The two made the cohesive statement on February 20, 2019 in Banjul at the opening of a three-day seminar organized by the IMF for journalists of Anglophone countries of West Africa.
Dr. Randall, who gave the opening statement and welcomed the journalists, emphasized that the media’s role in driving the development agenda of any nation cannot be overemphasized and that, because the IMF is aware of this, it attaches serious importance to developing the capacity of journalists, specifically those reporting financial issues to report with fairness and objectivity.
She identified three roles she said are cardinal responsibilities of a journalist, namely: gatekeeper, score keeper, and watchdog.
“The task is peculiar that it must not be taken lightly, and this is why we have called you together here in Banjul and invited our knowledgeable partners from the Thompson Reuters Foundation to share with you their experience,” she added.

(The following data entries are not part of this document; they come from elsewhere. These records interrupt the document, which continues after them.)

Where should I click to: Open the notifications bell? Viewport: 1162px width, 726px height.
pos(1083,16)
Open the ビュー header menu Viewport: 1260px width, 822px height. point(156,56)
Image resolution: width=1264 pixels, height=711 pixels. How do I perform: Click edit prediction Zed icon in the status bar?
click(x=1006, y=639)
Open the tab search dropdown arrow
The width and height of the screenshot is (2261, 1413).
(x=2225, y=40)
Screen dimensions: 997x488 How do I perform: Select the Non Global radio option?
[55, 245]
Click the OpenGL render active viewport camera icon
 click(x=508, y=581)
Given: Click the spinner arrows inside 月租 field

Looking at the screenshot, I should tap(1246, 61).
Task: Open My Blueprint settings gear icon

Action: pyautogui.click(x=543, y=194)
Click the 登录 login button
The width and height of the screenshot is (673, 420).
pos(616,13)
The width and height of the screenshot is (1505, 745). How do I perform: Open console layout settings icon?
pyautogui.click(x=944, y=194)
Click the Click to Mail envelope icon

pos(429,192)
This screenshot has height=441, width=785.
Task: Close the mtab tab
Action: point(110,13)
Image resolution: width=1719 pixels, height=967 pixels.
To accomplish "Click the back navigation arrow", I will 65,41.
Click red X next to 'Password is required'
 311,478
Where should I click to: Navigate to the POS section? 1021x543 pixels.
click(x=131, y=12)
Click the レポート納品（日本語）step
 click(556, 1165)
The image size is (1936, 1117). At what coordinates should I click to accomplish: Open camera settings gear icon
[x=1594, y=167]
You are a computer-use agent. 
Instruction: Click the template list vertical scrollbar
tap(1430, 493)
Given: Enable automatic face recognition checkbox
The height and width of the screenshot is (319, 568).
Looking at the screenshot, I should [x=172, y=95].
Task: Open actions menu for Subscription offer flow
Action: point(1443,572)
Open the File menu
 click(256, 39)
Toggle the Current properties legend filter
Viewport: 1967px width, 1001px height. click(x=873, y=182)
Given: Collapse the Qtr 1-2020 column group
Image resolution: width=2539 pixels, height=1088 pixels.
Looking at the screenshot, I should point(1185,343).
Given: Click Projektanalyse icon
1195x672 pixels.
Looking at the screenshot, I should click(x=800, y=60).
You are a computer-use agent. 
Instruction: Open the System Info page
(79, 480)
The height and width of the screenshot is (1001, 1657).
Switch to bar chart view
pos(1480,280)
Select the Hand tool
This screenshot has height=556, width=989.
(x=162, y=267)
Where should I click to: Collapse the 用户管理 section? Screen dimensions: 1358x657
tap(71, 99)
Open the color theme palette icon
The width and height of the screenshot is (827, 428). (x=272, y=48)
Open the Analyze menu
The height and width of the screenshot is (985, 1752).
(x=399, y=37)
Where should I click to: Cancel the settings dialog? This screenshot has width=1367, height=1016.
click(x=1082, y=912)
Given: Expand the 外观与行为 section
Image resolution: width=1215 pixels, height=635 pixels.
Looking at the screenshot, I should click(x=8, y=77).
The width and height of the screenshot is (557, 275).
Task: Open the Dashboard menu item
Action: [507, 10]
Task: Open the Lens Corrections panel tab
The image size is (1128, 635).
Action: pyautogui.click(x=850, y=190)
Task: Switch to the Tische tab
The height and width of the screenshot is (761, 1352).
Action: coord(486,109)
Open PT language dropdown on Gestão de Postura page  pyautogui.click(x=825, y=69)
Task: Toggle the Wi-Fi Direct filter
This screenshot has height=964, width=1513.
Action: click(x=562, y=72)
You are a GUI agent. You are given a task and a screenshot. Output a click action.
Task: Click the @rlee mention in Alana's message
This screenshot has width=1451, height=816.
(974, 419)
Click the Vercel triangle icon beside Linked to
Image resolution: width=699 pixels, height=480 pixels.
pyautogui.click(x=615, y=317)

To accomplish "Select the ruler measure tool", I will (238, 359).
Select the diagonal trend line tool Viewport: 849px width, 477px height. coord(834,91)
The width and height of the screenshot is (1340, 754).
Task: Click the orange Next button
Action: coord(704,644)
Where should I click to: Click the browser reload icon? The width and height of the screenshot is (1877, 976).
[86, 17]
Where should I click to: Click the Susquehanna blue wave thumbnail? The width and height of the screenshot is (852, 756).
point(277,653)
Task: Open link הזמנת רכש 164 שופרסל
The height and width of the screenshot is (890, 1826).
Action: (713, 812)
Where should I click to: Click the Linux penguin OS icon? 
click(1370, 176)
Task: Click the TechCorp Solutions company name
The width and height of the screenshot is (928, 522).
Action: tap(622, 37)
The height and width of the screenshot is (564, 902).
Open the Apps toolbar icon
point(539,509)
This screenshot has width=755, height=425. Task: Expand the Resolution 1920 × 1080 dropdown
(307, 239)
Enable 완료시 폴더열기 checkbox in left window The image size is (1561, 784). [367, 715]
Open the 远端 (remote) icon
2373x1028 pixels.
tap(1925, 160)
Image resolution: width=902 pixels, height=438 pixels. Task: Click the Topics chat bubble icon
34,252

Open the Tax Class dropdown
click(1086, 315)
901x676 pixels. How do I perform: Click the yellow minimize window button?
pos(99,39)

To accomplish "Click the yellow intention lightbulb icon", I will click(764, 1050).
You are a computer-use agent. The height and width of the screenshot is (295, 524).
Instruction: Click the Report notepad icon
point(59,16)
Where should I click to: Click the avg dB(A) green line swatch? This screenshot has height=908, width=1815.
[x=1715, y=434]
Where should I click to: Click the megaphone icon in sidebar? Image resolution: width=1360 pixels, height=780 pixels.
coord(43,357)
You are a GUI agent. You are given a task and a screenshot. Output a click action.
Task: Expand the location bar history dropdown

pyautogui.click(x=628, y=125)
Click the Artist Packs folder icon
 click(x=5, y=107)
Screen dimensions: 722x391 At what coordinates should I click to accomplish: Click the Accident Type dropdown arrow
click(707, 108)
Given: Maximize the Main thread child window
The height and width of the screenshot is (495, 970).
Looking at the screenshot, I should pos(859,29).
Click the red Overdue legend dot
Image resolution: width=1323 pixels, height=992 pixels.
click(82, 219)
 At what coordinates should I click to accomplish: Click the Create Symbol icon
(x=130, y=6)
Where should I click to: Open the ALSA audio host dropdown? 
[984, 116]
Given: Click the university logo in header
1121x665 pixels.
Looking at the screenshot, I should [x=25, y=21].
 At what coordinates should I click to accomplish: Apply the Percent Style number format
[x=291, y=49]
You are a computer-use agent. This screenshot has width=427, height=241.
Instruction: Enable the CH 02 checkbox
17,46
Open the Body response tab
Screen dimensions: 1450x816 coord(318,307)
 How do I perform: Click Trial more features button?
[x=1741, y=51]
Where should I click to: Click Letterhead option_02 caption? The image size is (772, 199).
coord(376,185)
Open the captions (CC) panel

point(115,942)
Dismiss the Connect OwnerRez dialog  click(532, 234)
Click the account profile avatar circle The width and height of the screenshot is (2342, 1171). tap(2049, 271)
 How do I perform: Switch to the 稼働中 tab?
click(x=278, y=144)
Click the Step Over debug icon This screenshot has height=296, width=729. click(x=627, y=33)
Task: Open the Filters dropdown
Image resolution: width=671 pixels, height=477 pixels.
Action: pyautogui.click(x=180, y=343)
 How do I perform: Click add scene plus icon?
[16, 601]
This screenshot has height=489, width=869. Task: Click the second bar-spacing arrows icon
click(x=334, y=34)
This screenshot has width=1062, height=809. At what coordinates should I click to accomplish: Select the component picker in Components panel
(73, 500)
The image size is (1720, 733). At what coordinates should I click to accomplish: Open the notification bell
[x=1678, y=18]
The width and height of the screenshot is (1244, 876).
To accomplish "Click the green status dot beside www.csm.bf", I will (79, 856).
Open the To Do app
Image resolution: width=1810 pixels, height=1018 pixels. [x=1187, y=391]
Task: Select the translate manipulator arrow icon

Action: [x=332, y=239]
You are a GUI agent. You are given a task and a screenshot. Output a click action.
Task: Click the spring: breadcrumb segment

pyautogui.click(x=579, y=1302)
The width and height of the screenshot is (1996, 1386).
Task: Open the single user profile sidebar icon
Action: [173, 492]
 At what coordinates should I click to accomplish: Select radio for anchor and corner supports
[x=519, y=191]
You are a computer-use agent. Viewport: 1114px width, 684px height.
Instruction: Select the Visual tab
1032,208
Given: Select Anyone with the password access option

She indicated that reporting financial issues is not only about budget or following money, but reporting about those activities that aid the generation of the money.
Minister Mambury Njie on the other hand said, “Journalism has a very pivotal role to play in our modern society beyond its traditional role of news dissemination,” adding, “I must state without any fear of contradiction that, if our aim as leaders and policy makers is to transform our societies, then Journalism is a key tool to achieve this.”
He described economic and financial reporters as “effective liaisons between economists and financial experts and policy makers,” who he noted make economic policy decisions that affect the economic welfare of the people of their country.
In order for the ordinary people to understand the technicalities and jargons associated with economic and financial decisions, Minister Njie said, it is the responsibility of the journalists to do, which makes them important people in the development of society and democratic governance.
“But this is an enormous responsibility. So, in recognizing the importance of your role, it is imperative that we further equip you for the job, and impart the skills and knowledge needed to get the job done well,” Minister Njie said.
He said this step coincides with the responsibility the policy makers, him included, have to provide journalists with knowledge and skills that are needed to be translated into everyday parlance for the common man.
He further added, “If we want citizens to adhere to and support the policies that we as policy makers are formulating, then we must make sure that those policies are well articulated and explained to the citizens using simple terms that are easily understood by the public at large,” Minister Njie added.
He said this trend taken by the IMF is a way of collaborating with the Gambian Government to further capacitate the skills of Economic and Financial journalists in a meaningful and impactful way.
Participants for the seminar were drawn from The Gambia, Ghana, Sierra Leone, Nigeria and Liberia. They comprise mainly broadcast and print journalists with experience in reporting economic and financial matters.